J’ai eu aujourd’hui un grand enseignement donné par ma cuisinière. Cette fille, qui a vingt-cinq ans et est Française, ne savait pas que Louis-Philippe n’était plus roi de France, qu’il y avait eu une république, etc. Tout cela ne l’intéresse pas (textuel). Et je me regarde comme un homme intelligent ! Mais je ne suis qu’un triple imbécile. C’est comme cette femme qu’il faut être.

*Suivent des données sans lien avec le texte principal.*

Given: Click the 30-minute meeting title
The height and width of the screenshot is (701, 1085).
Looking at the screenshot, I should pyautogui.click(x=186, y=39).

Hier, en allant me faire arracher ma dent, j’ai passé sur la place du Vieux-marché, où l’on exécutait autrefois, et en analysant l’émotion caponne que j’avais au fond de moi, je me disais que d’autres à la même place en avaient eu de pires, et de même nature pourtant ! L’attente d’un événement qui vous fait peur ! Cela m’a rappelé que, tout enfant, à six ou sept ans, en revenant de l’école, j’avais vu là une fois la guillotine qui venait de servir. Il y avait du sang frais sur les pavés et on défaisait le panier. J’ai rêvé cette nuit la guillotine ; chose étrange, ma petite nièce a rêvé aussi la guillotine cette nuit. La pensée est donc un fluide, et qui découle des pentes plus hautes sur les plus basses ?… Qui est-ce qui a jamais étudié tout cela scientifiquement, posément ? Il faudrait un grand poète, ayant à son service une grande science, et tout cela en la possession d’un très honnête homme.